これはやぶ蛇だっただろうか? 確か、ケンカしたって聞いていたし……
けど、ここまで険悪な仲だと聞かされてなかったぞ?
「え、えっと、それは……」
「大方、二アから聞いたんですよね?」
図星を指摘され、カズキは無言で頷いた。
「……あの子は優しい子なんですよ。困っている子を見捨てられないようなそんな子です。最初は一緒にお弁当を食べていましたよ。けど、私といるとあの子は昼休みになっても他の生徒と喋れませんから」
なんとなく、イノリの言いたいことはわかる。
色んな意味で悪い噂の絶えないイノリに関わりたくなくて、一緒にいる二アに対してもどこか距離をとっていたのだろう。
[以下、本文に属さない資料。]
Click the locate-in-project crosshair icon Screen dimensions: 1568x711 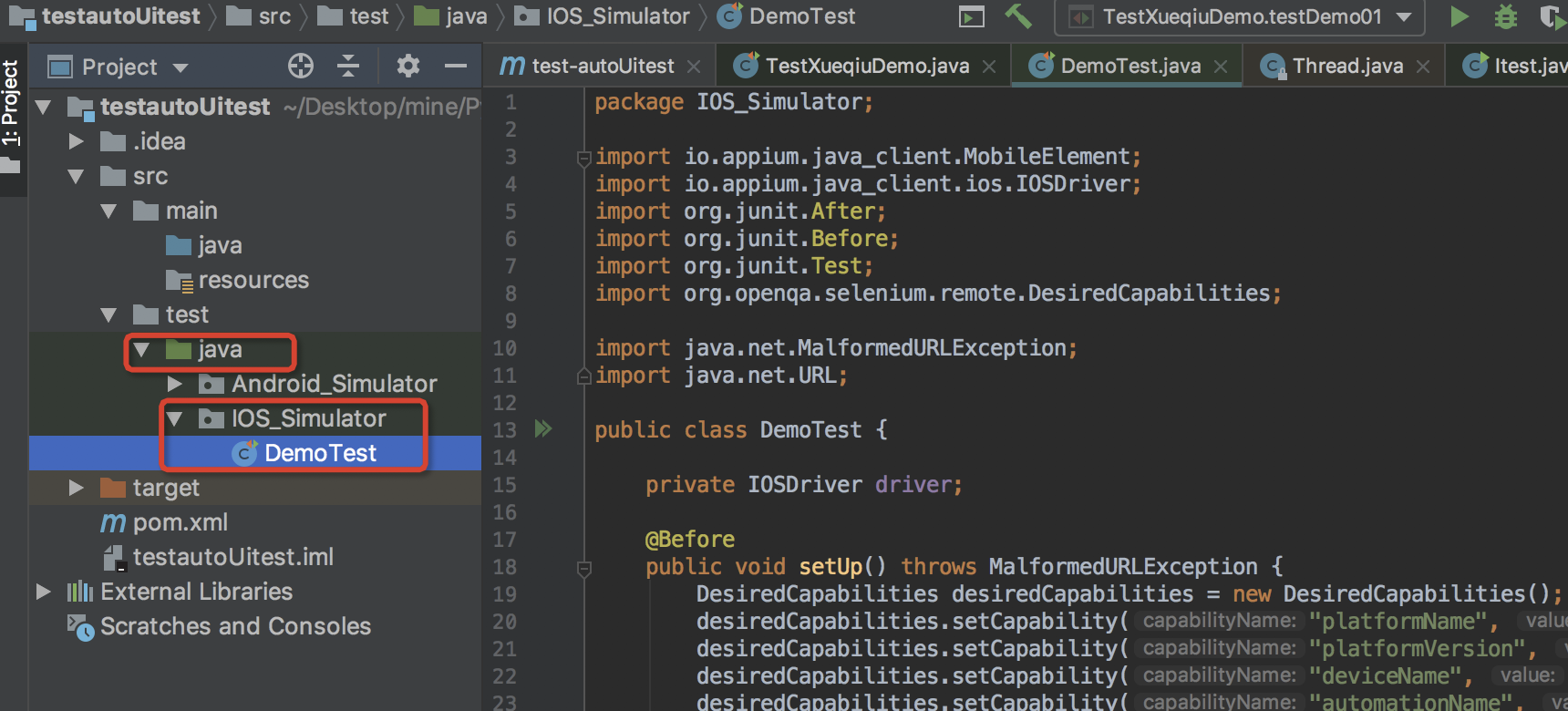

それは初日のクラスメイトの反応を見ても明らかだった。
遠巻きに見る生徒。バカにする生徒。そんな視線をイノリは常に浴びているのだ。
だからこそ、イノリは。
「私と一緒じゃなければ、二アは皆から声をかけられるような可愛いらしい女の子です。昼休みくらい他の生徒に気を利かせてもいいじゃないですか」
「優しいんだな」
「勘違いしないで下さい。私だって一人の時間が欲しいだけです。それに二アは今日から『戦闘科』の討伐依頼に同伴することになっていますから、どのみち私は一人ですよ」
「そう言えば、そんなことも言っていたな……」
昨日、別れ際に二アはそんなことを呟いていた。
イノリの《魔導器》の評価が認められ、治癒術師としての頭角を現した二アは今日から『戦闘科』の専属治癒術師として高ランクの依頼に同伴しているらしい。
ランクの詳細は教えてもらえなかったが、「無理はしないよ」と言われた手前、引き留めるわけにもいかなかった。
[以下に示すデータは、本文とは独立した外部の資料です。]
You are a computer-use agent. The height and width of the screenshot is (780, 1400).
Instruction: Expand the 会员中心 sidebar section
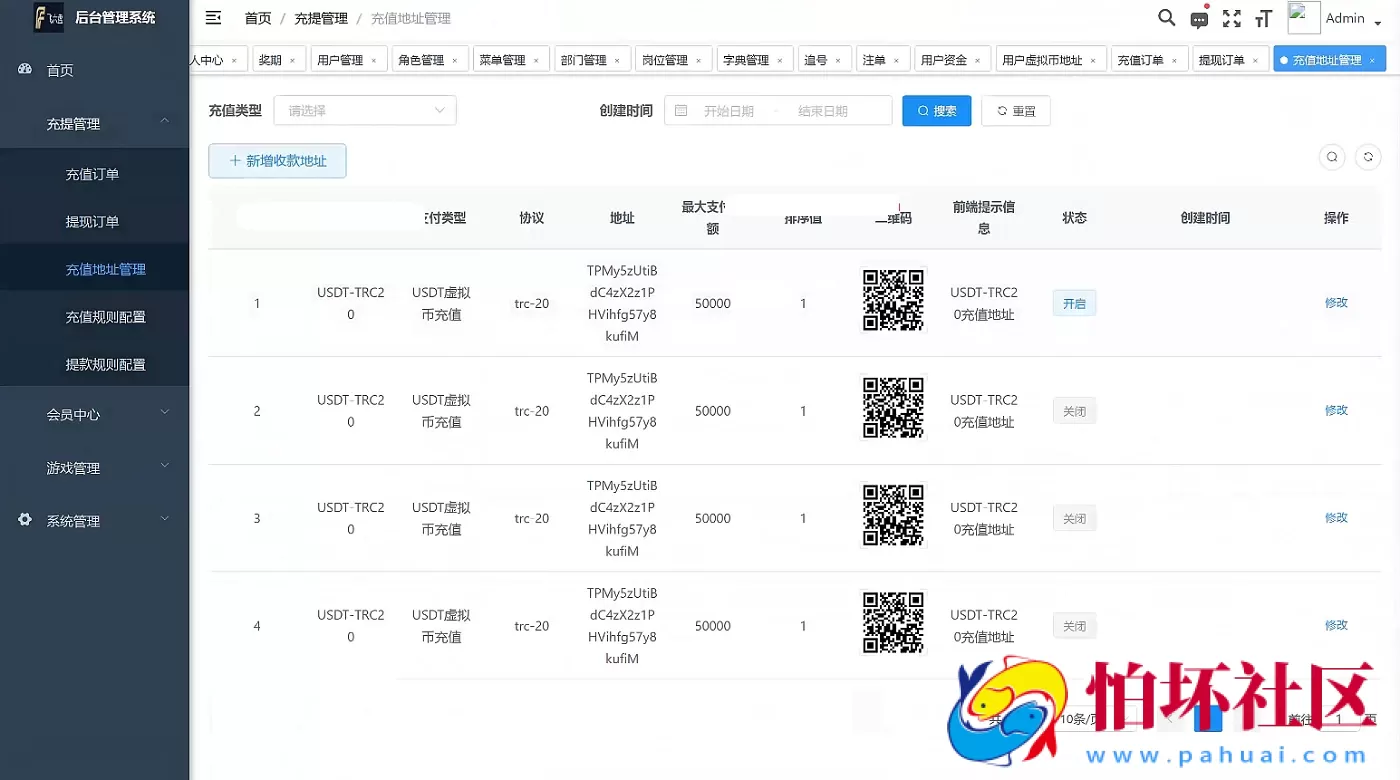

二アの持つ《魔導器》の性能は規格外だが、その代償を聞いた今となっては、彼女がその力に頼るような状況に陥らないことを祈るだけしか出来ない。もっとも、二ア自身がその代償を誰よりも理解しているから、安易に《魔導器》を発動させるような真似はしないと思いたいが……
「ええ、そうですよ。彼女から何を吹き込まれたか知りませんが、これ以上、私に関わらないで下さい」
「え、いや、でも……」
「なんですか? まだ何か言いたいことでも? 私、これでもお腹が空いているんです。ゆっくり食べさせて下さいよ」
「あ、そうだね。食事の邪魔してゴメン」
イノリの言い分に納得して渋々引き下がる。
(仕方ない。『テスター』の話を切り出すのは食後でいいか……)
カズキは一人納得すると、弁当を食べようとして硬直した。
(あれ、そういえば俺、昼飯買ったっけ?)
そう思って、すぐ脇を見てみる。
紙袋はおろか、飲み物一つない。
(あれ? おかしいな?)
イノリのストーキングに夢中でそこまで思考が回らなかったのだろうか?
だが、一瞬でも目を離せば、野良猫のように素早い彼女を見つけることは困難だったはず。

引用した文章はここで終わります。